As I’ve stated before, this whole getting healthy thing is a lot of damn work.
This month is the month of doctors appointments, also known as the time I have to confront the fact that treating my pain, depression, and anxiety causes pain, depression, and anxiety. The Cymbalta continues to work well, thankfully, and I’m hitting the point where I need to dig in and figure out which pain was caused by depression and what has been caused by physical issues. Today, I started that journey with a visit to a physical therapist to treat the pain I still have in my left leg. I have some exercises to do, and six weeks more of appointments. Tomorrow, I have an appointment with a behaviorist, and I am hoping he can give me some insight into my anxiety and why it has been so much worse the past few weeks. I have a theory that, with the depression finally under some semblance of control, the anxiety is now rearing its head. Next week, I see the dentist, which is something I’m borderline phobic about, and then I have to make an appointment for my one-year post op checkup for my eyes. In May, I have to have my well woman checkup, and all the tests for STIs….
It’s important for me to do this, even as it causes panic attacks and a need for blanket nests and days where I hide. I can’t make my mind better without also treating the body. And the years of untreated depression has caused harm to my body, which it is beyond time to begin healing.

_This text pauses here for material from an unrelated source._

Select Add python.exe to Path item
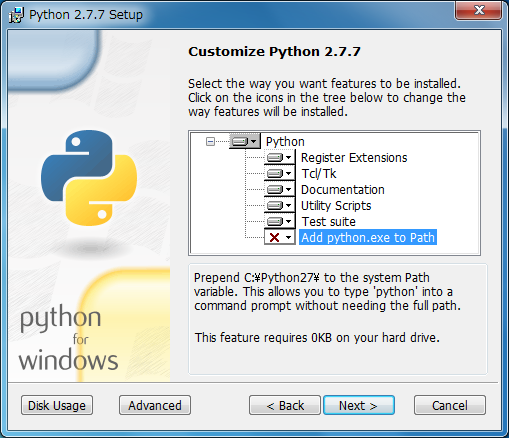This screenshot has height=438, width=509. [368, 238]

Speaking of healing, I feel almost like I am in a sort of twelve step program, and right now, I’m making amends for people I have hurt or wronged. As I grow stronger and healthier, I realize the damage I have done to relationships, and I have spent so much time apologizing to people. Also, as I am getting stronger, people have felt more comfortable telling me how my depression has affected them. It’s good to hear, to acknowledge, and to make amends for, but it’s hard. Sometimes, I get really tired of saying I’m sorry.
I knew this would be a hard journey, and I was right. I also hope it’s worth it.